To the best of our knowledge, no data are available in literature on the FPR1 expression in EOC cells. Here, we show for the first time a diffuse moderate/intense staining of FPR1 in the 70% of examined EOC tissue samples, showing high-level expression of this receptor in most tissue samples. In this respect, we plan to extend the number of cases to evaluate the power of FPR1 as a negative prognostic marker, as well as the possible correlation between FPR1 expression levels, histotype, and FIGO staging. For EOC patients, the risk of relapse is high, and most of them develop platinum-resistant progressive disease, which restricts available therapeutic options. Emerging data suggest that the cell-signaling activity of uPAR may allow cancer cells to “escape” from the cytotoxic effects of targeted anticancer drugs [58]. It will be interesting to analyze whether the acquired resistance to chemotherapy of EOC patients correlates with changes in the uPAR and/or FPR1 expression levels. Intriguingly, in a single HGSC case, FPR1 staining of ciliated epithelium from fallopian tubes adjacent to neoplastic areas was observed. Because it has been reported that fallopian tube epithelium gives rise to serous ovarian cancers [59,60,61], we are planning to analyze in-depth the expression levels of FPR1 in areas adjacent to the EOC tissues.

To date, most therapeutics strategies targeting uPAR do not shown robust anti-tumor activity [62, 63]. On the other hand, despite a variety of natural and synthetic compounds that interfere with FPR1-dependent pathways antagonizing FPR1functions have been described [64, 65], the majority had off-target effects, discouraging their clinical development.

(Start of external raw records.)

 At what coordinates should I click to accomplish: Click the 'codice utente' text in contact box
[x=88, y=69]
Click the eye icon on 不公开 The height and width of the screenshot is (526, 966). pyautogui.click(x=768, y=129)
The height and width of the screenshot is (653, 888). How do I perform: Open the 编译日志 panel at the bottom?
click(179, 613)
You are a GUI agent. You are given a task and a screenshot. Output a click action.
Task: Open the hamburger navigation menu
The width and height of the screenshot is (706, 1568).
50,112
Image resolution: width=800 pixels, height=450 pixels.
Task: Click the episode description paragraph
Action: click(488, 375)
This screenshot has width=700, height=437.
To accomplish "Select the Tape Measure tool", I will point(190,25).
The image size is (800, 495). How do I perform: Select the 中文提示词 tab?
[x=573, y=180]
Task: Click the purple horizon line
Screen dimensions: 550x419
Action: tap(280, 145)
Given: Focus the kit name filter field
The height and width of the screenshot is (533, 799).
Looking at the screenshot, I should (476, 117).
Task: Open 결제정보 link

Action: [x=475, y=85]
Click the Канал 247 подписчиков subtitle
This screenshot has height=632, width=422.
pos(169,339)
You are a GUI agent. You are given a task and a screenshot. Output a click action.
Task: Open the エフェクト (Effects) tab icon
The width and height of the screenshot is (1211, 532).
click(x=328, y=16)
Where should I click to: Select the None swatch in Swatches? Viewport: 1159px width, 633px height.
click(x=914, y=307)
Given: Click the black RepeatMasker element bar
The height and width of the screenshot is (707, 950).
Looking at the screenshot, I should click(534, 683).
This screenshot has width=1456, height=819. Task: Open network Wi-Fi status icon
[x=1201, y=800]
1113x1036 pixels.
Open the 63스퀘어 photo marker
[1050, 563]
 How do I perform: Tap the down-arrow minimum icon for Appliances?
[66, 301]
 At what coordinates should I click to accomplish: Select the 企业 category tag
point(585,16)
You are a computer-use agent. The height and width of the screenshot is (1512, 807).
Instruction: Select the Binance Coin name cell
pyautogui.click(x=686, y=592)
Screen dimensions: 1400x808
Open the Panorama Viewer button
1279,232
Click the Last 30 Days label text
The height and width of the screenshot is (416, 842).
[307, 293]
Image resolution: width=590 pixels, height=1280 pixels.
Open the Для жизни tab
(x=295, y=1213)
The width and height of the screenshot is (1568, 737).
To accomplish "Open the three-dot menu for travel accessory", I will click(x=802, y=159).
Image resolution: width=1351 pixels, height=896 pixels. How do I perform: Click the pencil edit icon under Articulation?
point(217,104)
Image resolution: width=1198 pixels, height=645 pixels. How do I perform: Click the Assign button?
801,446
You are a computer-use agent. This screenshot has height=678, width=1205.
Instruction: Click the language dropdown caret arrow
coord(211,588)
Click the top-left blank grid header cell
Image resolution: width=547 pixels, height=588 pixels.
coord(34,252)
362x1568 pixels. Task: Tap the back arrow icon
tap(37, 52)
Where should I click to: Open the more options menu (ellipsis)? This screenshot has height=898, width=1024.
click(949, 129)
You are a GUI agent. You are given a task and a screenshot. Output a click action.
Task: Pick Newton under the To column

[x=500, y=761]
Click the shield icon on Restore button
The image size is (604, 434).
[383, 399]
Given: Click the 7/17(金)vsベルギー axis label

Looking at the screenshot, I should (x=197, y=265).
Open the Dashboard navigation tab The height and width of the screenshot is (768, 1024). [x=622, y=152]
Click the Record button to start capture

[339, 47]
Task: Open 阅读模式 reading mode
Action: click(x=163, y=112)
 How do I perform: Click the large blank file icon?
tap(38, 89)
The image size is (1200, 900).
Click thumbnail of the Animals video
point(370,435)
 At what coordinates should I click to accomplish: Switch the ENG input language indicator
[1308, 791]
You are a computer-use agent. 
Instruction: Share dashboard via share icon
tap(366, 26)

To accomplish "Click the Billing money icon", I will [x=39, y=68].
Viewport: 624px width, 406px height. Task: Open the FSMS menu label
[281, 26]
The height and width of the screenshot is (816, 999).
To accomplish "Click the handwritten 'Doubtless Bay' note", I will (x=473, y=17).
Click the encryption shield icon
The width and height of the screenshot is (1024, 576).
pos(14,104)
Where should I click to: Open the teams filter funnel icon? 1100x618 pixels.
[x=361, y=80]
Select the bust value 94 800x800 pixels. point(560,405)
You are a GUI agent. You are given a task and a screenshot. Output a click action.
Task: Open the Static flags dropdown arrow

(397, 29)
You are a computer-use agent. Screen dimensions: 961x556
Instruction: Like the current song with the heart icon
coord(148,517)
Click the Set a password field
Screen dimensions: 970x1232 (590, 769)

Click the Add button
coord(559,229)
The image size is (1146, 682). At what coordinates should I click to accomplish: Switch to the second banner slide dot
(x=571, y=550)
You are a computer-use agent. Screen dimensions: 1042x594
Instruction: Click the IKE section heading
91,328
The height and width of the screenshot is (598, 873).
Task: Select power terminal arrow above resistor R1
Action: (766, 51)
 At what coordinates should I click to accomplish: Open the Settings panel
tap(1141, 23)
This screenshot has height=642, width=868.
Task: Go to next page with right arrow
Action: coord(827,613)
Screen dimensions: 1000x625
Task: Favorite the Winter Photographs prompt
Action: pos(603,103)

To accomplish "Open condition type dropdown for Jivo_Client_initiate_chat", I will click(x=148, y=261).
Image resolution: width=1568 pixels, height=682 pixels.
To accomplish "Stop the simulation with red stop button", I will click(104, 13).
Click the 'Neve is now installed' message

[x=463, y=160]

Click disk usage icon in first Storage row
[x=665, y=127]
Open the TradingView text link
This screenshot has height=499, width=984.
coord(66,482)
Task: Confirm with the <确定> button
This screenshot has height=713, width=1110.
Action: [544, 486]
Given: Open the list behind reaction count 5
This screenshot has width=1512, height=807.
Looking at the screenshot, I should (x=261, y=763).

In this contest, the selective impairment of uPAR-mediated FPR1 triggered signaling by RI-3 is expected does not affect other functions regulated by FPR1. Indeed RI-3 does not affect cell proliferation and was well tolerated in vivo when administered to mice with no visible side-effects and no change of body weight versus vehicle-treated animals [36]. Now we found that RI-3 not only prevents EOC cell adhesion to mesothelium but also dramatically decreases the ability of EOC cells to cross mesothelial cell monolayers. Although we not yet studied the efficacy of RI-3 in preventing EOC attachment to mesothelium and subsequent invasion in animal models, our findings suggest that RI-3 may be considered as a valid prototype for the development of new therapies which, combined with conventional chemotherapy, should counteract intra-abdominal dissemination of EOC cells.

Conclusions

Collectively, our findings identify FPR1 as novel, valuable, marker for predicting the propensity of EOC cells to adhere and subsequently invade mesothelium. Furthermore, they suggest FPR1 as a new therapeutic target to be blocked by inhibitors of the uPAR84–95/FPR1 crosstalk for the treatment of metastatic ovarian cancer.